LISTA DE TAREFAS
1. Responda com base no texto:
(a) Quantos dias os peritos interessados têm para informar se pretendem aderir ao novo sistema?
(b) Em que mês e ano o governo iniciou o pente-fino nos benefícios por incapacidade pagos pelo INSS?
(c) Quantos auxílios-doença foram cancelados entre os casos analisados?
2. Transcreva o trecho do texto desde "O pente-fino - O" até "R$ 5,7 bilhões.", incluindo essas palavras.

TEXTO
Governo vai periciar 1,2 milhão de benefícios do INSS em 2018

O novo modelo, diz o ministro interino, flexibilizará o cumprimento da jornada de trabalho e levará em conta, por exemplo, as atividades diárias executadas pelos peritos. Ficarão de fora aqueles com mais de 60 anos e os quem têm 55 anos ou mais e recebem benefícios há, pelo menos, 15.

Em vídeo divulgado pelo canal G1, Beltrame explica que, para cumprir todas as perícias previstas para este ano, os técnicos do INSS terão que aderir a um novo formato de trabalho, que levará em conta a produtividade.

As novas regras foram publicadas no último dia 15 no Diário Oficial da União e os peritos interessados terão até 30 dias para informar se pretendem aderir ao novo sistema, o ministro estima a adesão de pelo menos 1,5 mil profissionais.

Segundo as contas da pasta, se cada um deles realizar ao menos quatro perícias diárias, o INSS poderá revisar média de 120 mil benefícios por mês, o que garantirá a previsão de 1,2 milhão de revisões ainda em 2018.

O pente-fino - O governo iniciou em agosto de 2016 o pente-fino nos benefícios por incapacidade pagos pelo INSS.

A consulta de revisão é obrigatória e atesta se permanece ou não a condição que impede o beneficiário de trabalhar.

O beneficiário incluído no pente-fino recebe uma carta de convocação. Devem ser convocados todos os que recebem auxílio-doença há mais de dois anos e que não tenham feito revisão neste período e os menores de 60 anos que há mais de 2 anos não tenham feito perícia. Do contrário, o benefício será suspenso. Se não procurar o INSS, o benefício será cancelado. Dos casos analisados, 226,2 mil auxílios-doença foram cancelados, o que gerou uma economia de R$ 5,7 bilhões.

A expectativa é de que sejam realizadas 1,2 milhão de revisões em 2018.

(Trechos de um conjunto de dados)
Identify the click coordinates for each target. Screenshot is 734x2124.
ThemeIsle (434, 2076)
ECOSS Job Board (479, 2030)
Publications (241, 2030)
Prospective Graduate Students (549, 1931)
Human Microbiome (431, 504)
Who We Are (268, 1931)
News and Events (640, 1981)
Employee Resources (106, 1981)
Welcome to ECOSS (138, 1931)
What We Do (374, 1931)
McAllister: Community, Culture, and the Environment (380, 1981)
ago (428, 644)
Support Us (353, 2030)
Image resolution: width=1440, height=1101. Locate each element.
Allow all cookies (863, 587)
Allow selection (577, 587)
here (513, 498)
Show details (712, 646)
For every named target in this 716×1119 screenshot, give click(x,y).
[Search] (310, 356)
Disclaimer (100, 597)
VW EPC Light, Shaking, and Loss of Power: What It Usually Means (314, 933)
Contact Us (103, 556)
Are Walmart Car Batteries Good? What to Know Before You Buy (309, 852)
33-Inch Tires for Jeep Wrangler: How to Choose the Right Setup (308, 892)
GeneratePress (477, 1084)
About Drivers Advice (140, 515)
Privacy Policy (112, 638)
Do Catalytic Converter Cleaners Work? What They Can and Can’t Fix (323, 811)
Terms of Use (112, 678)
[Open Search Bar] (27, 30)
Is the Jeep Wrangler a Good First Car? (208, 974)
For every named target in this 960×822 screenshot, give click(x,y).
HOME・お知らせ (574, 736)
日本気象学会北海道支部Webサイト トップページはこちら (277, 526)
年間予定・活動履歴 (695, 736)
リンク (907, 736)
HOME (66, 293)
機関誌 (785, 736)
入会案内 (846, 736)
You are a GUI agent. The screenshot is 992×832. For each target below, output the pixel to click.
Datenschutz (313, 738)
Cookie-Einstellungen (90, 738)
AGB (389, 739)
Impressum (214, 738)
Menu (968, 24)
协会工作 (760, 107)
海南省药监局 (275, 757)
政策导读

RESPOSTAS ÀS TAREFAS
1.
(a) Até 30 dias.
(b) Em agosto de 2016.
(c) 226,2 mil.

2.
O pente-fino - O governo iniciou em agosto de 2016 o pente-fino nos benefícios por incapacidade pagos pelo INSS.

A consulta de revisão é obrigatória e atesta se permanece ou não a condição que impede o beneficiário de trabalhar.

O beneficiário incluído no pente-fino recebe uma carta de convocação. Devem ser convocados todos os que recebem auxílio-doença há mais de dois anos e que não tenham feito revisão neste período e os menores de 60 anos que há mais de 2 anos não tenham feito perícia. Do contrário, o benefício será suspenso. Se não procurar o INSS, o benefício será cancelado. Dos casos analisados, 226,2 mil auxílios-doença foram cancelados, o que gerou uma economia de R$ 5,7 bilhões.